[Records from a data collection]
+--
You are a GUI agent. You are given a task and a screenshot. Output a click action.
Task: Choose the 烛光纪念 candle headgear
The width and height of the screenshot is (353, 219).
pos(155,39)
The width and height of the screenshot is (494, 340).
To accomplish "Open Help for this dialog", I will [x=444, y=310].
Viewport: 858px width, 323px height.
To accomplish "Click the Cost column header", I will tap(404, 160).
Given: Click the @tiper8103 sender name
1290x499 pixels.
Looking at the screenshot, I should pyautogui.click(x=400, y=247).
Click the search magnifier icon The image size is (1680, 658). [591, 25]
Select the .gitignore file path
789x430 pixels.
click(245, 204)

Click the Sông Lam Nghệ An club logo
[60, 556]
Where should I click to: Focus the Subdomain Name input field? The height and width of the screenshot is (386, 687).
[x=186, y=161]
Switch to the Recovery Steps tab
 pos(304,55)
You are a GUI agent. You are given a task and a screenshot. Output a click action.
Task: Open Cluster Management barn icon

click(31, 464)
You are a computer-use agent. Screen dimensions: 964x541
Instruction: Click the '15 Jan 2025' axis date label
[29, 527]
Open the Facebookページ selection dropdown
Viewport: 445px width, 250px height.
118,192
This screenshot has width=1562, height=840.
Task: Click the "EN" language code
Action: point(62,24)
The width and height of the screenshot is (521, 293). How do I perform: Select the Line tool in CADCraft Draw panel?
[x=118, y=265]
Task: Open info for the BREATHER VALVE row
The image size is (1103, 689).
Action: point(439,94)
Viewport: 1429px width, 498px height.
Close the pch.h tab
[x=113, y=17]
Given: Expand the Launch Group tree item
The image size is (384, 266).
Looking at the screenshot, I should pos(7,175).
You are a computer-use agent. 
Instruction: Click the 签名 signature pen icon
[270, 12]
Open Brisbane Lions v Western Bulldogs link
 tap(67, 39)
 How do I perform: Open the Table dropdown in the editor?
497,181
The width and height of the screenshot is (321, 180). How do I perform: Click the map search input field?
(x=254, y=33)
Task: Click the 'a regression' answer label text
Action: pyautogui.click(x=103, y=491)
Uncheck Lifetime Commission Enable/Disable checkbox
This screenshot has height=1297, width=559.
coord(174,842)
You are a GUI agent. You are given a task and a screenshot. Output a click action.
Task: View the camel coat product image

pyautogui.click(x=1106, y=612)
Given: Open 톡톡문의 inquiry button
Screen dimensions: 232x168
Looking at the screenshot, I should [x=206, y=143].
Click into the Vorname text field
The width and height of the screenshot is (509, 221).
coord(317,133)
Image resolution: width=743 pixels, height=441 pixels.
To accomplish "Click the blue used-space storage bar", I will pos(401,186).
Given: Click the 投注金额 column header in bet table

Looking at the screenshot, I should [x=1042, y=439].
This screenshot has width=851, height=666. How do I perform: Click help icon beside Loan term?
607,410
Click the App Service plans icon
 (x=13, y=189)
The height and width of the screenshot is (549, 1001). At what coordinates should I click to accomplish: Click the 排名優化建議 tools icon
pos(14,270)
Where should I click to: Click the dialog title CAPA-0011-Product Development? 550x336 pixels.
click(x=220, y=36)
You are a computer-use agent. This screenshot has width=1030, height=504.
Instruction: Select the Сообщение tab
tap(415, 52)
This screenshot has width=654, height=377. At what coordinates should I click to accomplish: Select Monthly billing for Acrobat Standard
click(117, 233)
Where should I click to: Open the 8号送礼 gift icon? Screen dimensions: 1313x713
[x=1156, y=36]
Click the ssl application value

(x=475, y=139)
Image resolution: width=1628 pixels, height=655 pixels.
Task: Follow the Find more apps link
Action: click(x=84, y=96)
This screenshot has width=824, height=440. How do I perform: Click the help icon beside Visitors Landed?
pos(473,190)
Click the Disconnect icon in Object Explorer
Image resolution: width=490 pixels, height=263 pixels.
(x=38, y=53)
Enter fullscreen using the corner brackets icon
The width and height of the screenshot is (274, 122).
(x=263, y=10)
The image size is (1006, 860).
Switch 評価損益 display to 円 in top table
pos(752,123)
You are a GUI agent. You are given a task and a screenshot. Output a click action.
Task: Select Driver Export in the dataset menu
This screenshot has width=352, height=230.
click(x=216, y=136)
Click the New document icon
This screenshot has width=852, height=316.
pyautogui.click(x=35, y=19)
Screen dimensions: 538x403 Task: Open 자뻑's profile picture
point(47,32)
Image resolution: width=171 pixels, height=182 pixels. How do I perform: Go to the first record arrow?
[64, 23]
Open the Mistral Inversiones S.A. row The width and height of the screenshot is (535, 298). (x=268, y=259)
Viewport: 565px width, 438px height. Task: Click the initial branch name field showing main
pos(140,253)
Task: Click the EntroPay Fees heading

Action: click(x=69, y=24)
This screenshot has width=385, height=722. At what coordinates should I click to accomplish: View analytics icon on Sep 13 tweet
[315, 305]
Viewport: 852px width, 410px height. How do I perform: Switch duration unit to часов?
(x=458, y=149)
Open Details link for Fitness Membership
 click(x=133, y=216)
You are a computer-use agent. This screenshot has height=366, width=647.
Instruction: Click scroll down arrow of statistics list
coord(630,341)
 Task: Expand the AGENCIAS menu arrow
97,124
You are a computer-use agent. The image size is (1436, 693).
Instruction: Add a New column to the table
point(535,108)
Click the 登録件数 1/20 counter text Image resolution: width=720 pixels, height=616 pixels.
+--
**REQUIREMENT:**
Starting from the data above, filter for lines with "computer" and copy each one.

**ANSWER BELOW:**
You are a computer-use agent. Screen dimensions: 964x541
You are a computer-use agent. 
You are a computer-use agent. This screenshot has width=1030, height=504.
You are a computer-use agent. This screenshot has height=366, width=647.
You are a computer-use agent. The image size is (1436, 693).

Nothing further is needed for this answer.